PROVIDED DATA:
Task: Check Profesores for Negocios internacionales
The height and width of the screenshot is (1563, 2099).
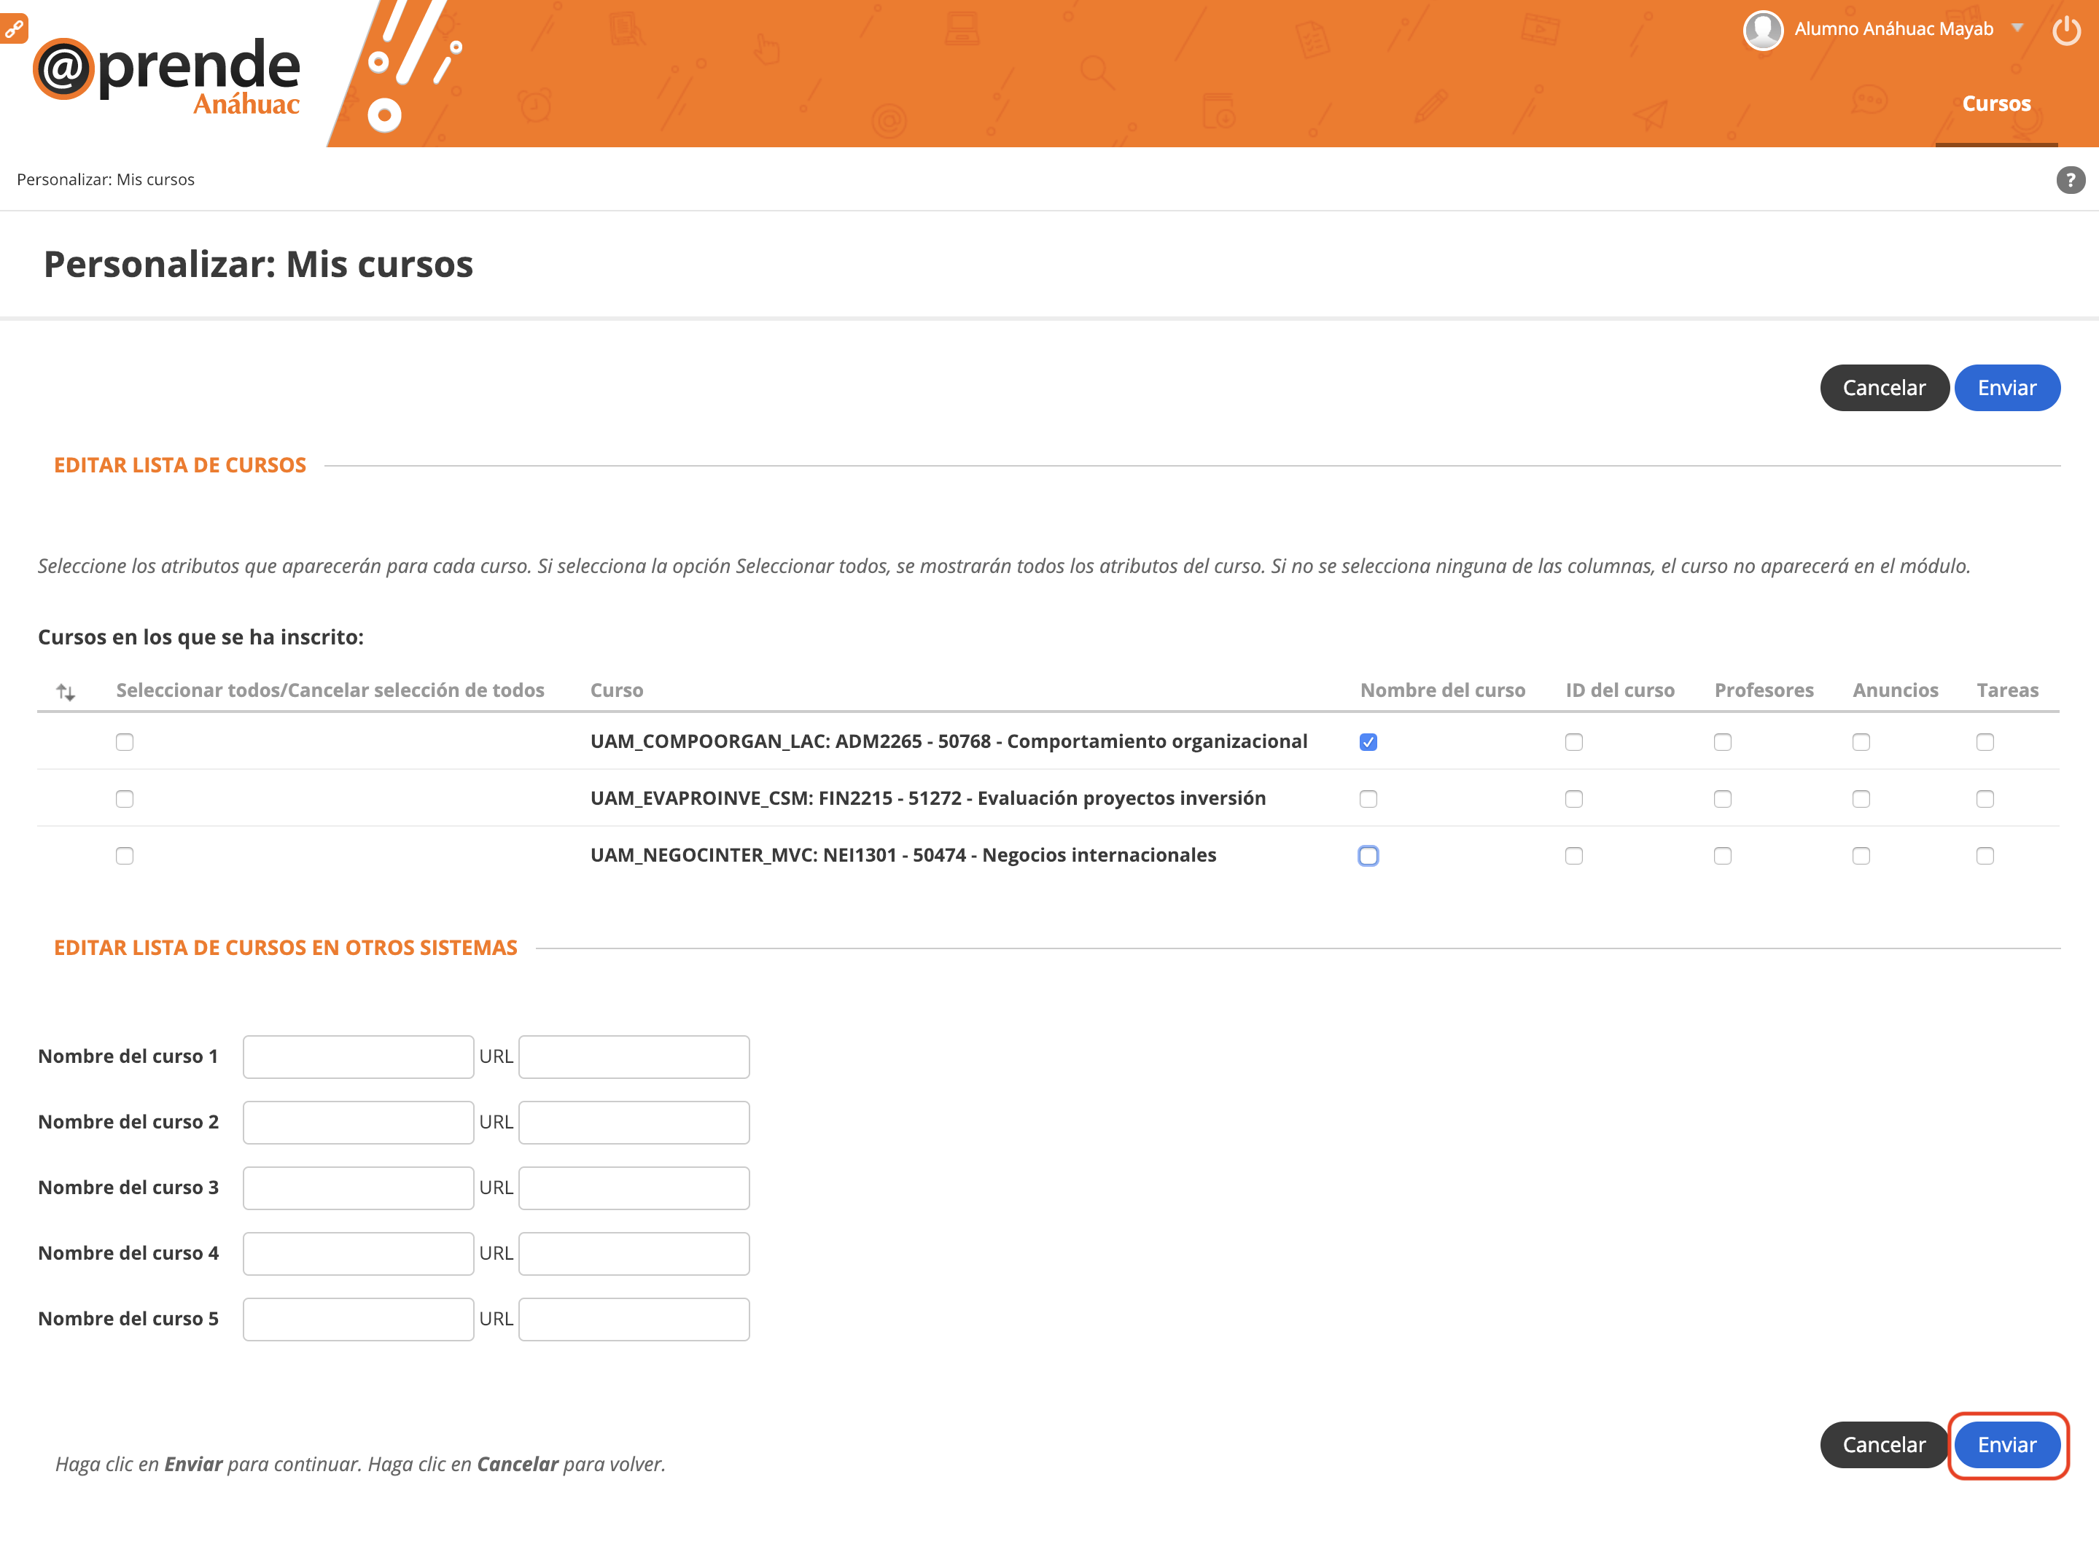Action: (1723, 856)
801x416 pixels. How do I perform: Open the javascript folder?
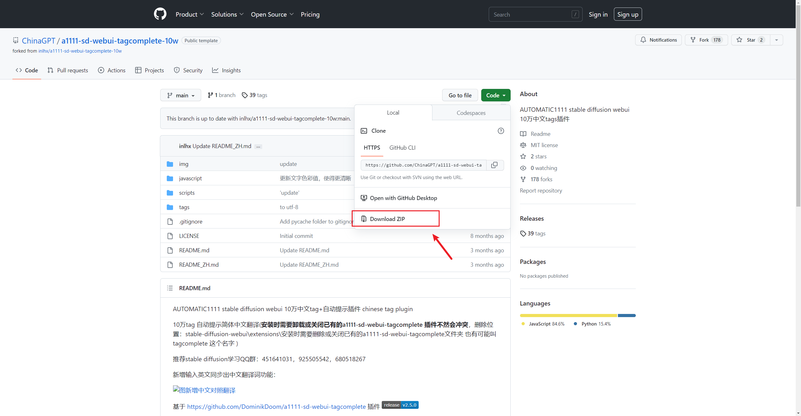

...

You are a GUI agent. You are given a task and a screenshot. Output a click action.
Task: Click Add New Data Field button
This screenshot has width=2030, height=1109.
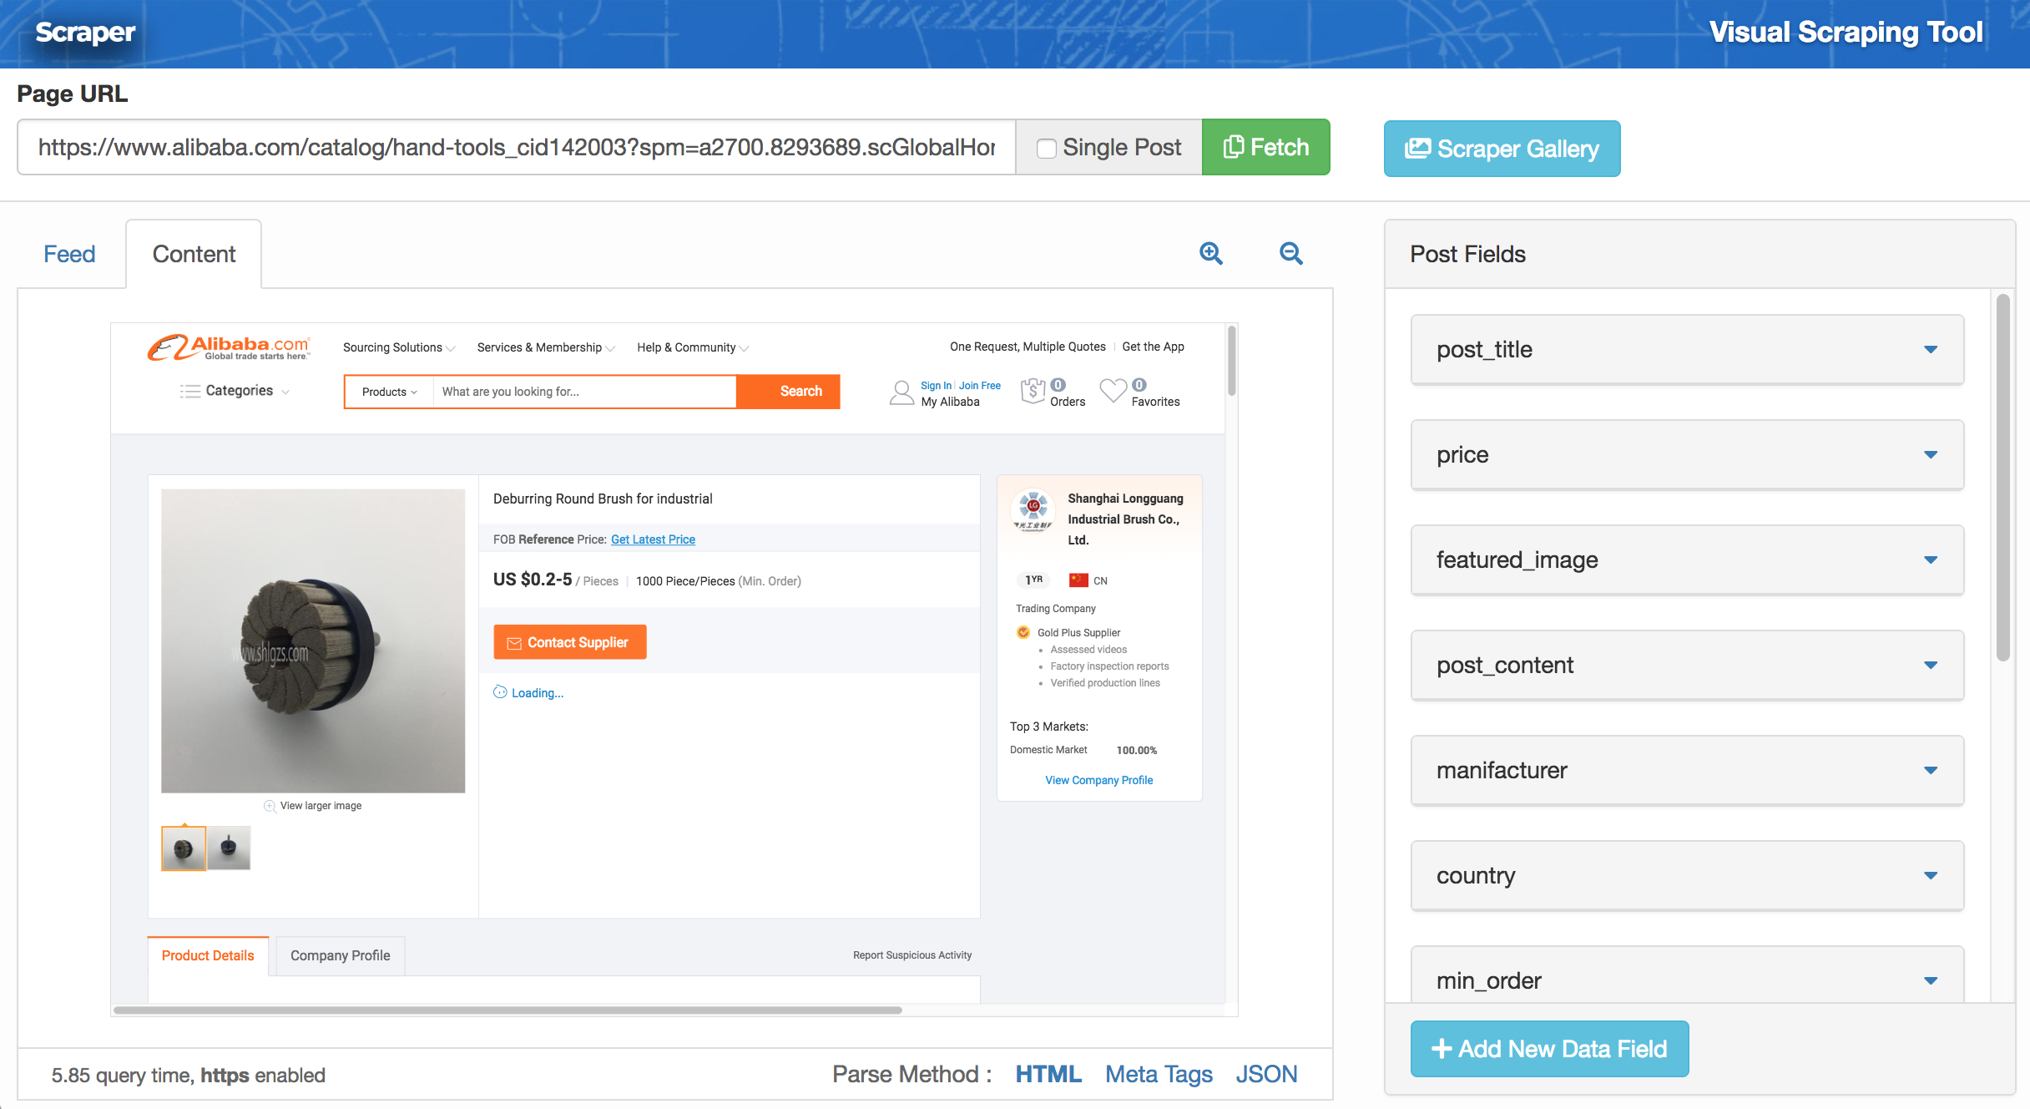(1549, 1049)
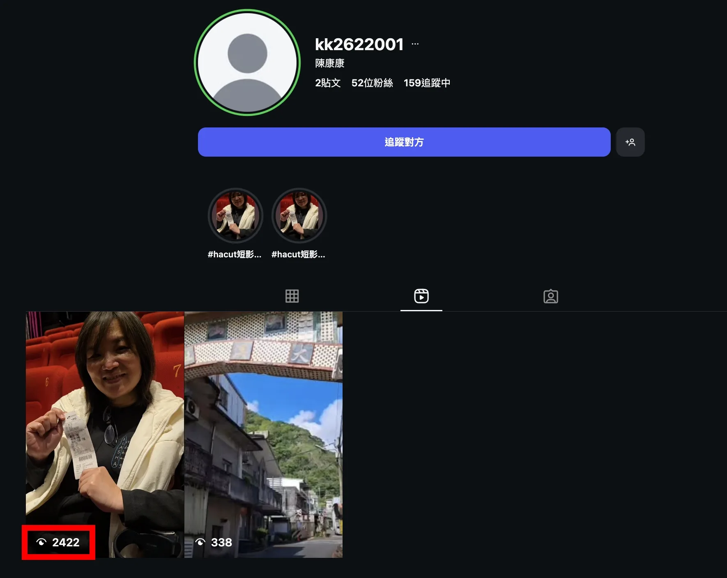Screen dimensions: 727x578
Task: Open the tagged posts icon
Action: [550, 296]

WHAT IS REQUIRED:
Pictures aside, return exactly the lines from the data above, starting at the line that has "The height and" and ending at the line that has "801x416 pixels. How", both included.

THE COMPLETED TASK:
The height and width of the screenshot is (1563, 2099).
Action: (1723, 856)
801x416 pixels. How do I perform: Open the javascript folder?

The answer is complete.